11.22 Consider the sex of the students. Refer to Exercises 11.15 and 11.16. The seventh explanatory variable provided in the GPA data set is a sex indicator variable. This variable (SEX) takes the value 0 for males and 1 for females. If we include it in our model involving the other six variables, it allows the intercept to differ for the two genders. Using b₇ to represent the fitted coefficient for the SEX variable, the estimated male intercept is b₀ + b₇(0) = b₀ and the estimated female intercept is b₀ + b₇(1) = b₀ + b₇. The difference between these two intercept estimates is (b₀ + b₇) − b₀ = b₇, so the coefficient is also an estimate of the difference in intercepts.

(a) Include the variable SEX with the other six explanatory variables and refit the model. Compare the fit of this model, using R² and s, with the model in Figure 11.10 (pages 627–629).
(b) Does this indicator variable appear to contribute to our explanation of GPA? Report the test results.
(c) Does the coefficient suggest males or females have higher GPA scores? Explain your answer.

Question 11.23

11.23 Predicting energy-drink consumption. Energy-drink advertising consistently emphasizes a physically active lifestyle and often features extreme sports and risk taking. Are these typical characteristics of an energy-drink consumer? A researcher decided to examine the links between energy-drink consumption, sport-related (jock) identity, and risk taking.⁵ She invited more than 1500 undergraduate students enrolled in large introductory-level courses at a public university to participate. Each participant had to complete a 45-minute anonymous questionnaire. From this questionnaire, jock identity and risk-taking scores were obtained, where the higher the score, the stronger the trait. She ended up with 795 respondents. The following table summarizes the results of a multiple regression analysis using the frequency of energy-drink consumption in the past 30 days as the response variable:

Explanatory variable	b
Age	−0.02
Sex (1 = female, 0 = male)	−0.11**
Race (1 = nonwhite, 0 = white)	−0.02
Ethnicity (1 = Hispanic, 0 = non-Hispanic)	0.10**
Parental education	0.02
College GPA	−0.01
Jock identity	0.05
Risk taking	0.19***

A superscript of ** means that the individual coefficient t test had a P-value less than 0.01, and a superscript of *** means that the test had a P-value less than 0.001. All other P-values were greater than 0.05.
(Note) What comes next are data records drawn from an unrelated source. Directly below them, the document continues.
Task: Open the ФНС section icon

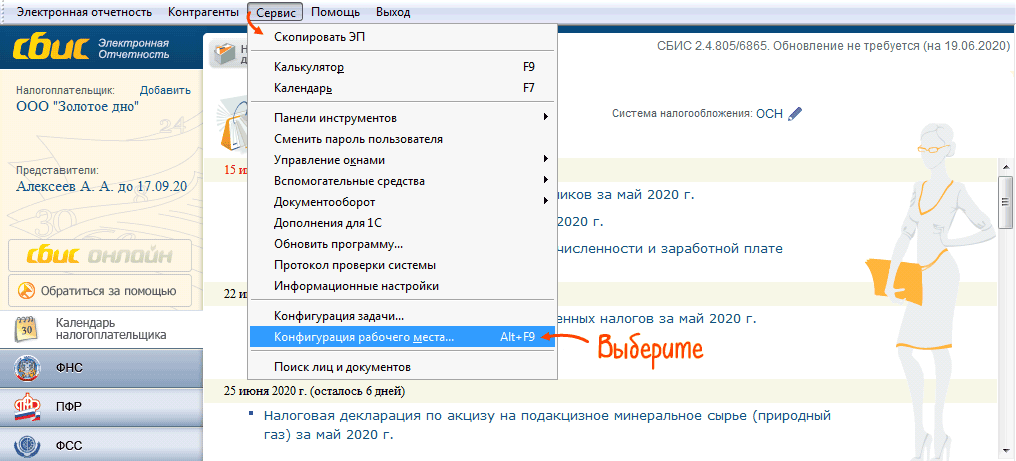Action: [x=27, y=368]
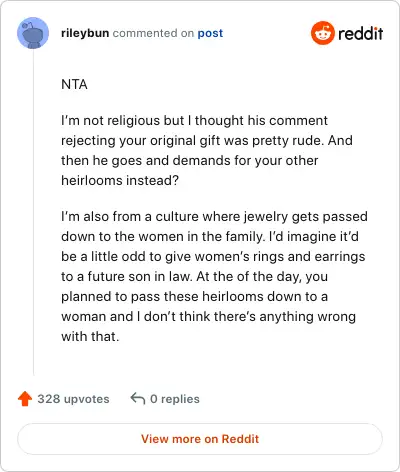Upvote with the orange arrow icon
Image resolution: width=400 pixels, height=472 pixels.
[25, 399]
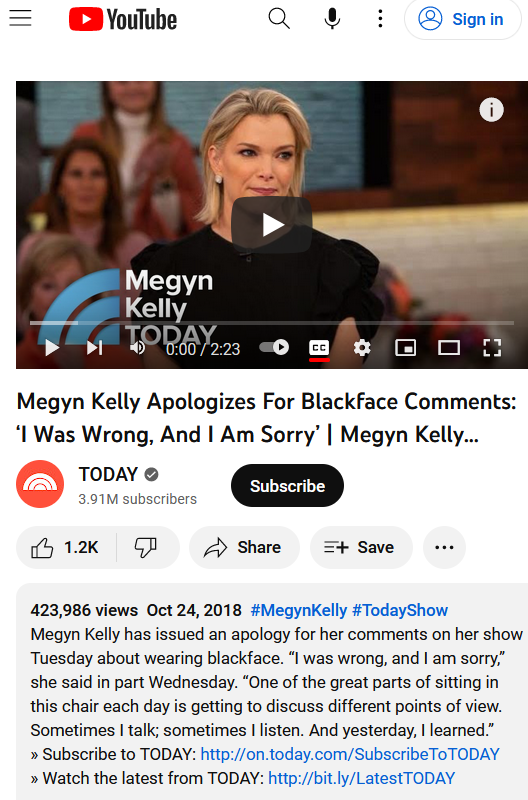
Task: Enable miniplayer mode
Action: click(x=406, y=348)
(a) The overall F statistic is reported to be 8.11. What are the degrees of freedom associated with this statistic?
(b) R is reported to be 0.28. What percent of the variation in energy-drink consumption is explained by the model? Is this a highly predictive model? Explain.
(c) Interpret each of the regression coefficients that are significant.
(d) The researcher states, “Controlling for gender, age, race, ethnicity, parental educational achievement, and college GPA, each of the predictors (risk taking and jock identity) was positively associated with energy-drink consumption frequency.’’ Explain what is meant by “controlling for’’ these variables and how this helps strengthen her assertion that jock identity and risk taking are positively associated with energy-drink consumption.

636

Question 11.24

11.24 Is the number of tornadoes increasing? In Exercise 10.19, data on the number of tornadoes in the United States between 1953 and 2014 were analyzed to see if there was a linear trend over time. Some argue that it’s not the number of tornadoes increasing over time, but rather the probability of sighting them because there are more people living in the United States. Let’s investigate this by including the U.S. census count as an additional explanatory variable.
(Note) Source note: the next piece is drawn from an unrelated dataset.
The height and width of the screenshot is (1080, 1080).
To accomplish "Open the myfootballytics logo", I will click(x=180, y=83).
(a) Using numerical and graphical summaries, describe the relationship between each pair of variables.
(b) Perform a multiple regression using both year and census count as explanatory variables. Write down the fitted model.
(c) Obtain the residuals from part (b). Plot them versus the two explanatory variables and generate a Normal quantile plot. What do you conclude?
(d) Test the hypothesis that there is a linear increase over time. State the null and alternative hypotheses, test statistic, and P-value. What is your conclusion?